Return all of the items below verbatim, leaving out the pictures.
-- start of Listing --
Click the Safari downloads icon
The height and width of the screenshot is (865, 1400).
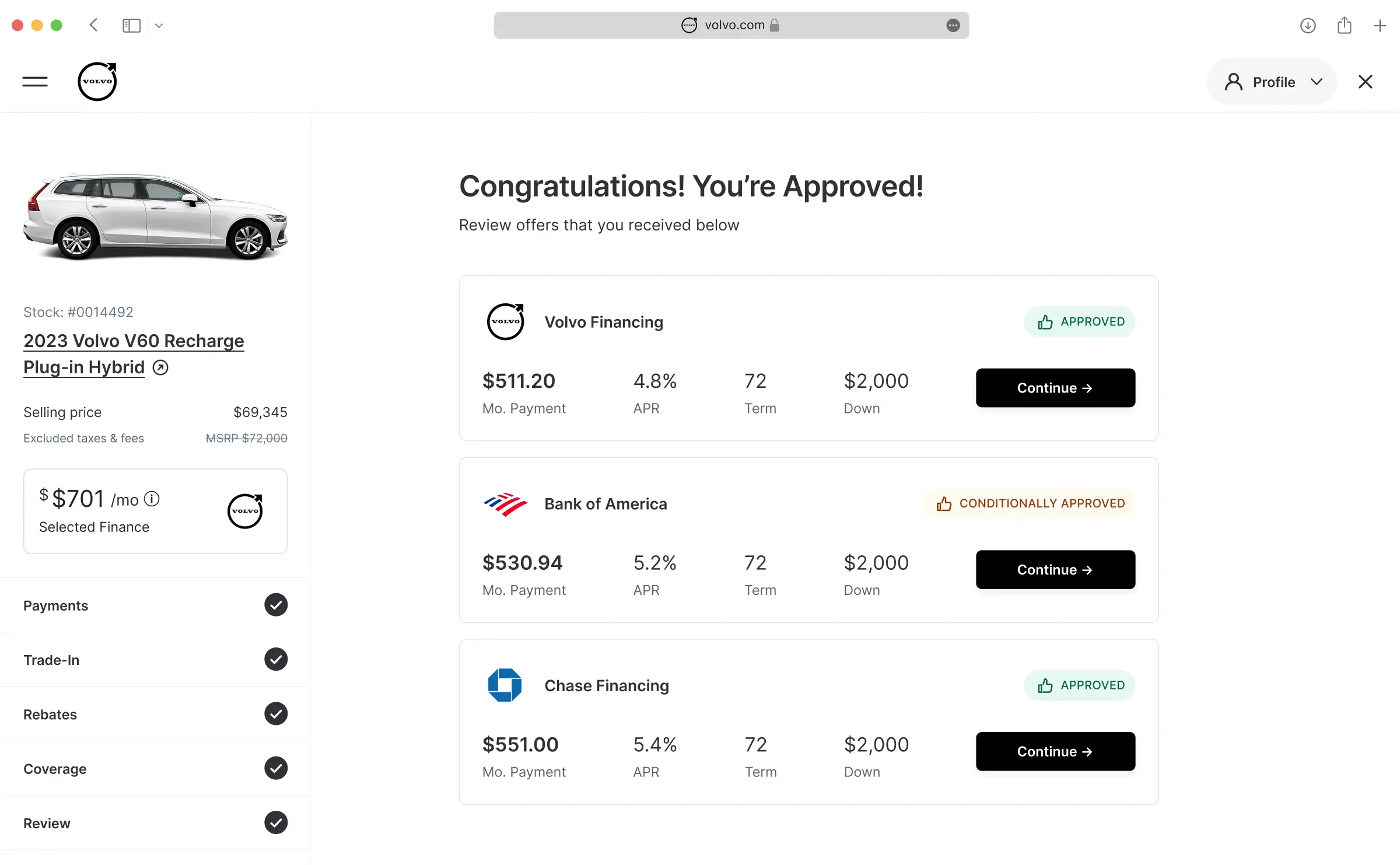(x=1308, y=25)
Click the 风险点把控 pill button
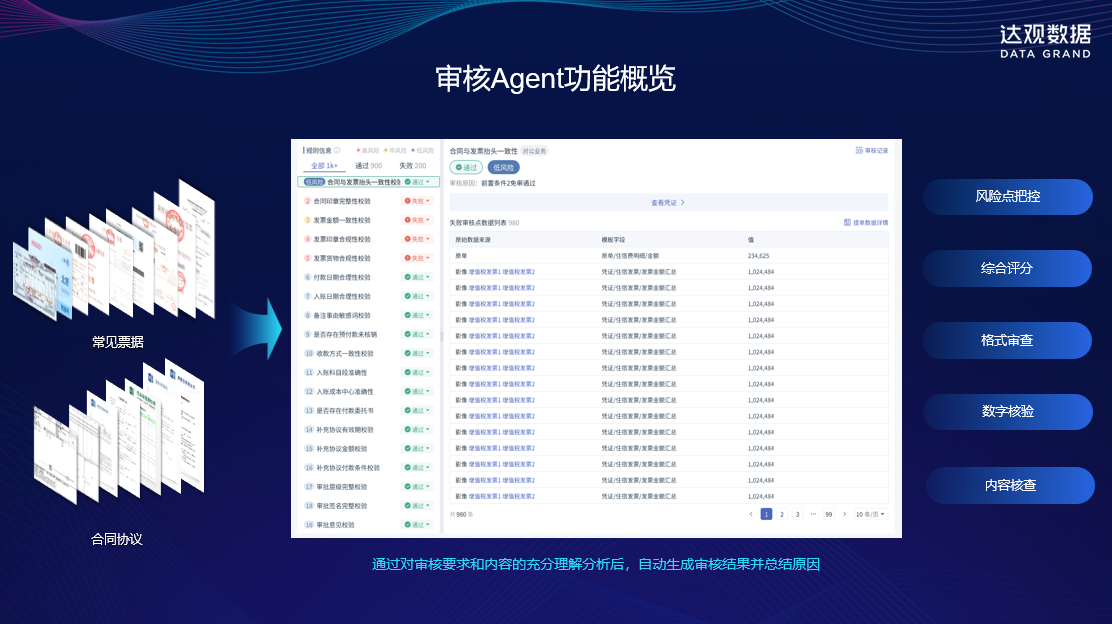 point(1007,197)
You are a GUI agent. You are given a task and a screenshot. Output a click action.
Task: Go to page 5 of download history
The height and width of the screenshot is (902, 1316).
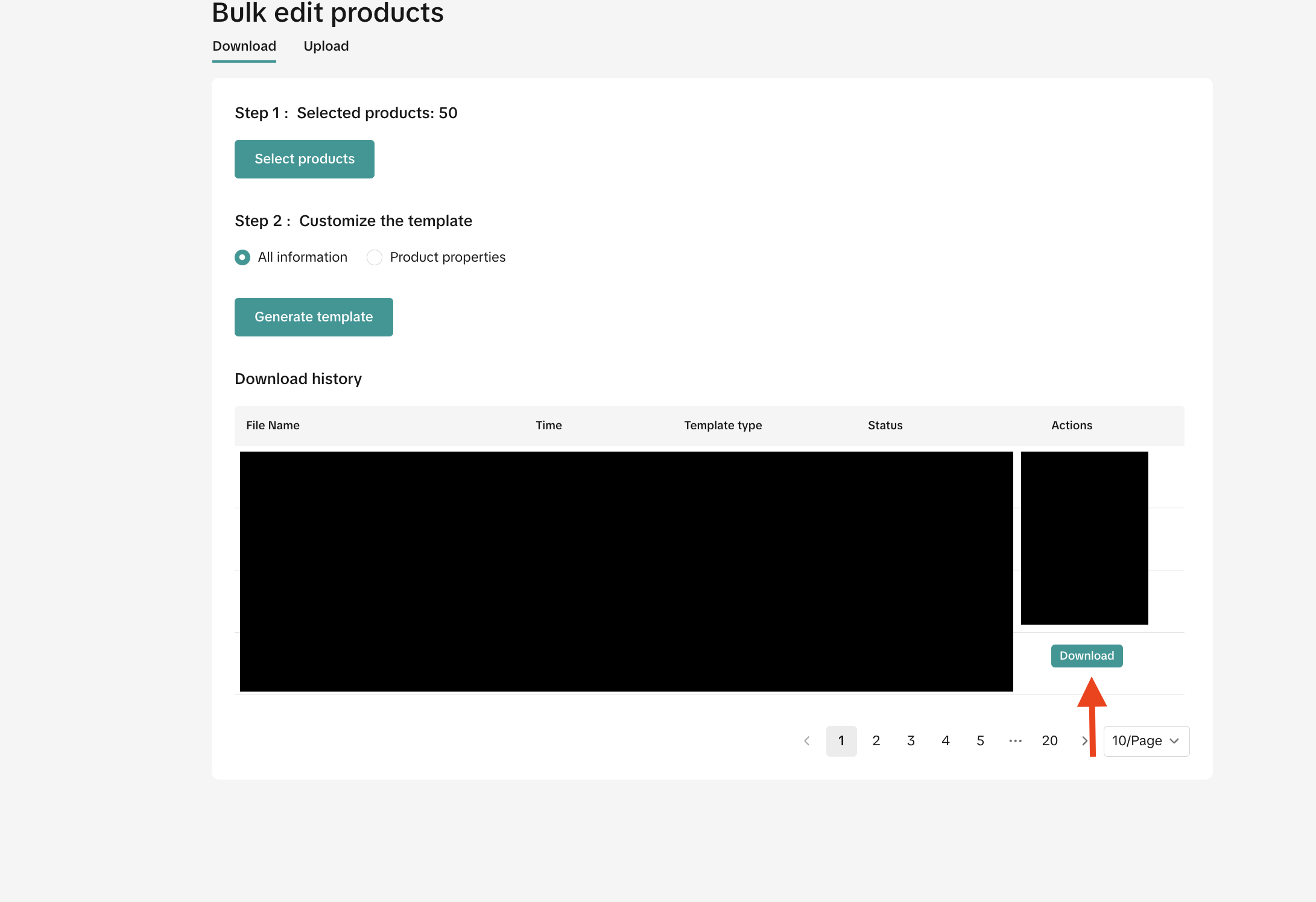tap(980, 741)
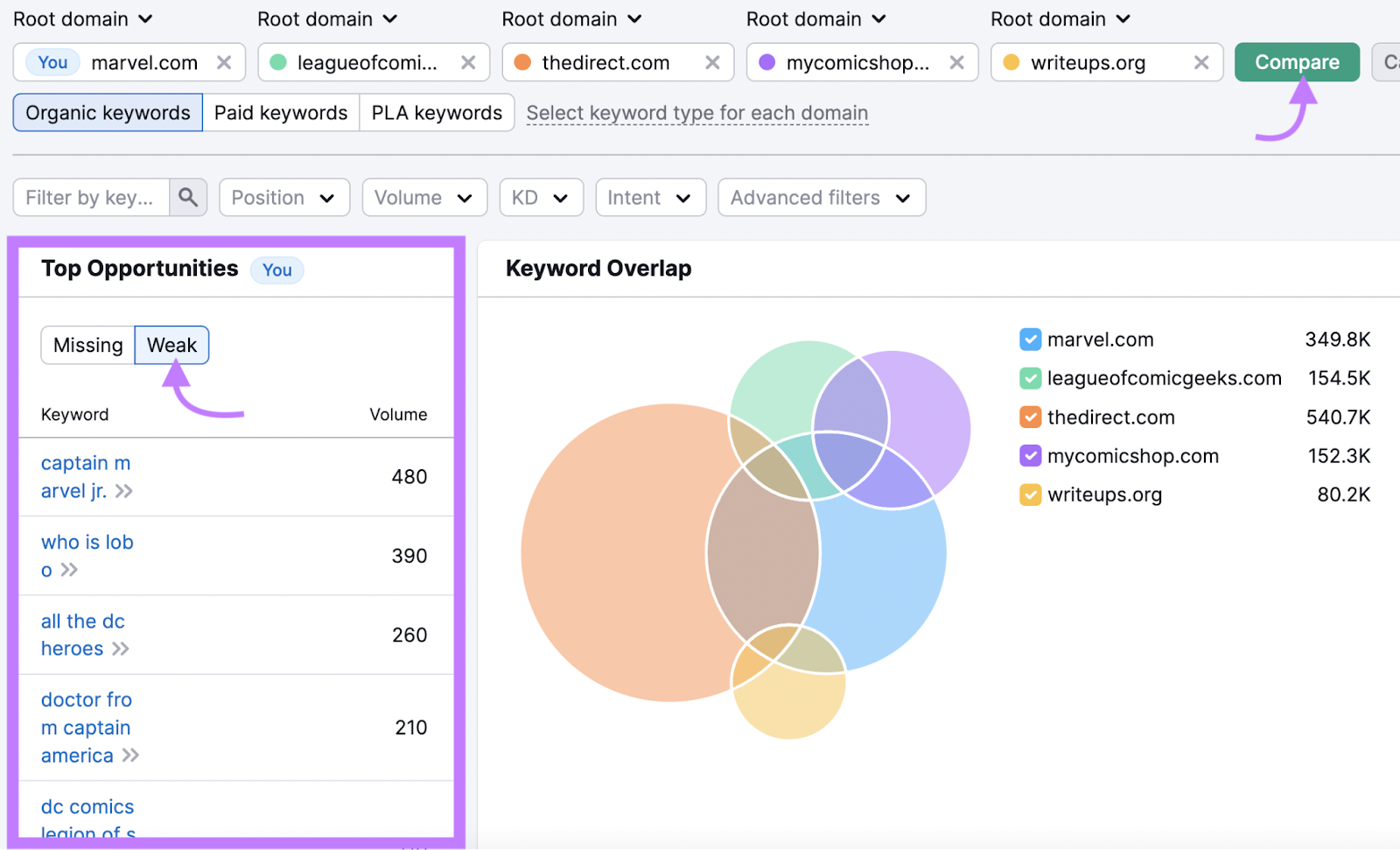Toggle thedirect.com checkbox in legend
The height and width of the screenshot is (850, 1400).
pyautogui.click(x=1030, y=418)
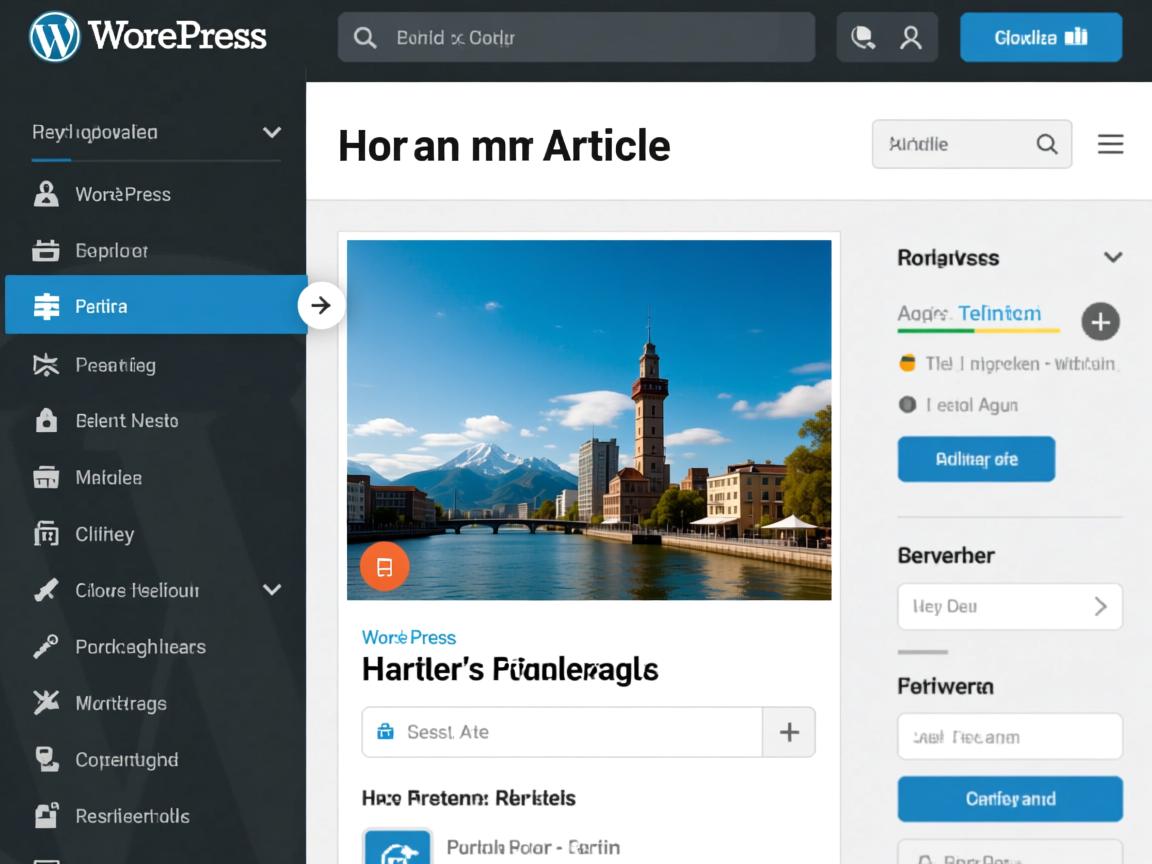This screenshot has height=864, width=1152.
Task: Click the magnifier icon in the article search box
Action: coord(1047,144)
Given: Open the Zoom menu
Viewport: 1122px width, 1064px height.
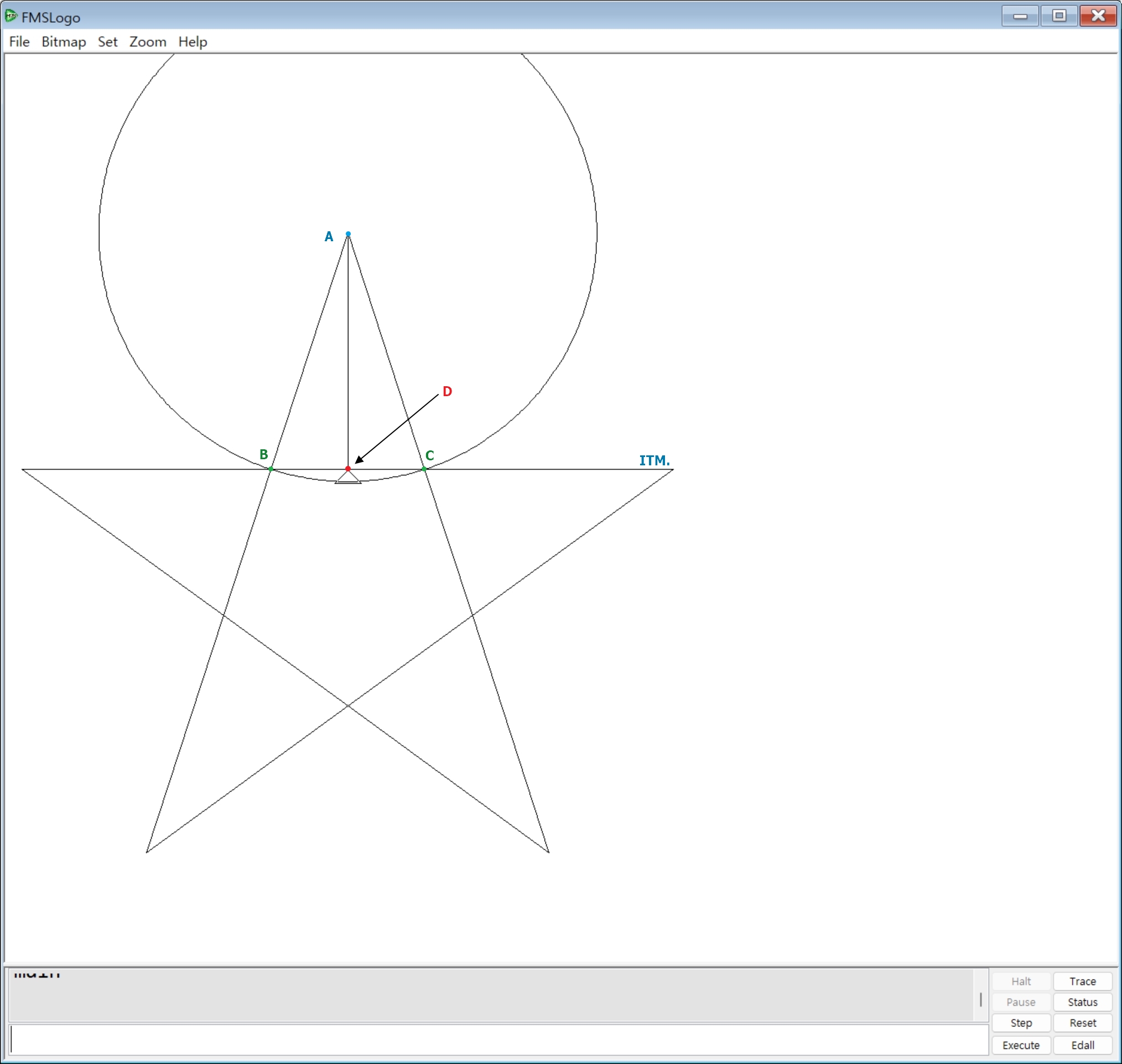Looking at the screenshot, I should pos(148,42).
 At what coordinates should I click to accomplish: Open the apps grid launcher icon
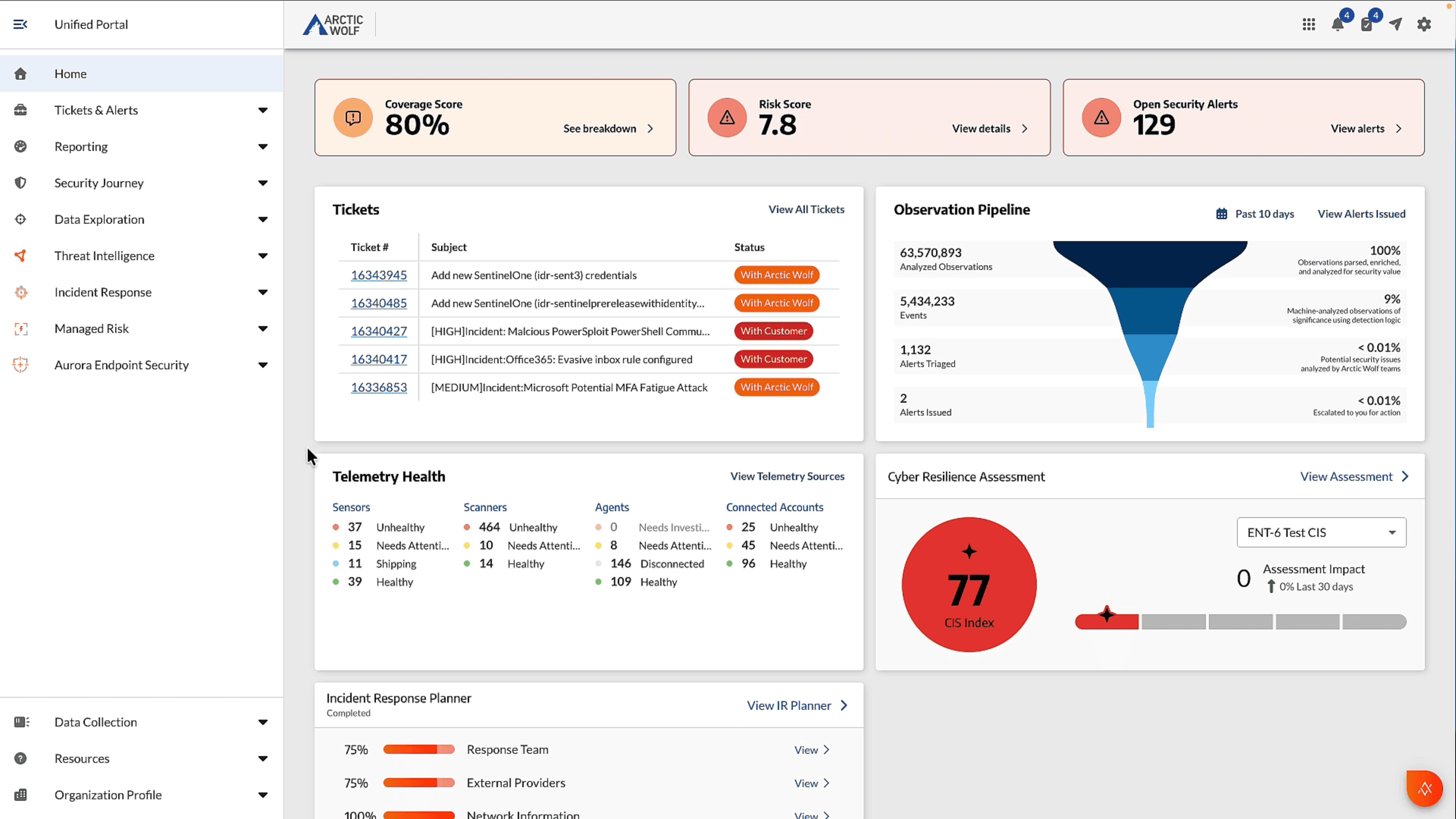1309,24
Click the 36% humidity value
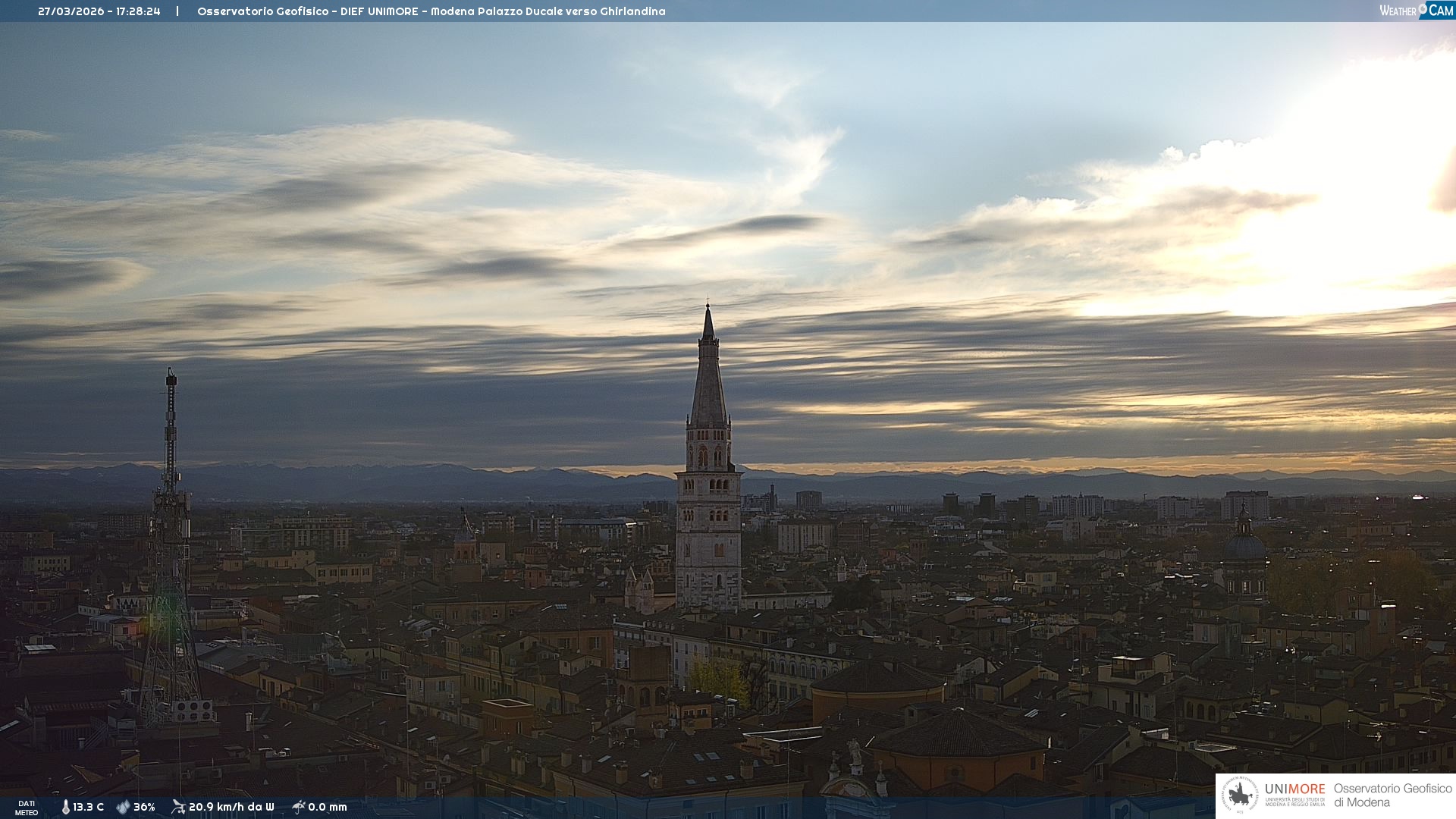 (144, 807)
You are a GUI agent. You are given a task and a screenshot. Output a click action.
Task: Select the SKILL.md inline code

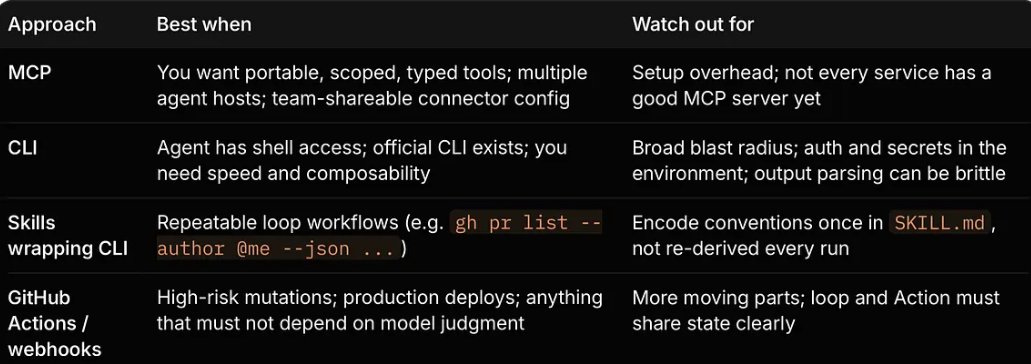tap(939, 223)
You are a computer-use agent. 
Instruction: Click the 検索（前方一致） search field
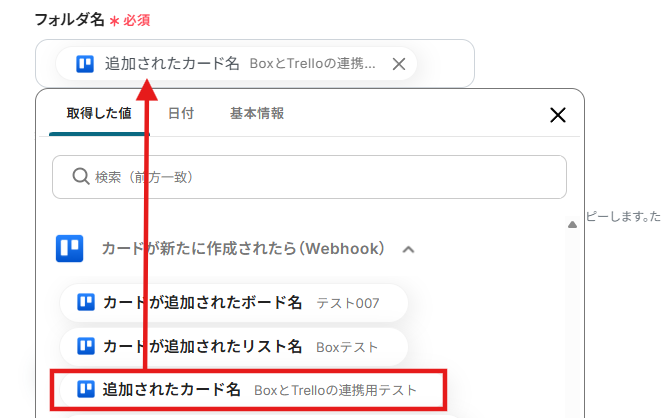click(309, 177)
-- end of Listing --
Completed exercise
Click the Safari downloads icon
The height and width of the screenshot is (865, 1400).
(x=1308, y=25)
Click the 风险点把控 pill button
 point(1007,197)
You are a GUI agent. You are given a task and a screenshot. Output a click action.
Task: Go to page 5 of download history
The height and width of the screenshot is (902, 1316).
tap(980, 741)
Toggle thedirect.com checkbox in legend
The height and width of the screenshot is (850, 1400).
pyautogui.click(x=1030, y=418)
This screenshot has height=864, width=1152.
Task: Click the magnifier icon in the article search box
Action: coord(1047,144)
Given: Open the Zoom menu
Viewport: 1122px width, 1064px height.
Looking at the screenshot, I should pos(148,42).
 At what coordinates should I click to accomplish: Open the apps grid launcher icon
1309,24
Click the 36% humidity value
 (144, 807)
You are a GUI agent. You are given a task and a screenshot. Output a click action.
Task: Select the SKILL.md inline code

tap(939, 223)
You are a computer-use agent. 
Instruction: Click the 検索（前方一致） search field
click(309, 177)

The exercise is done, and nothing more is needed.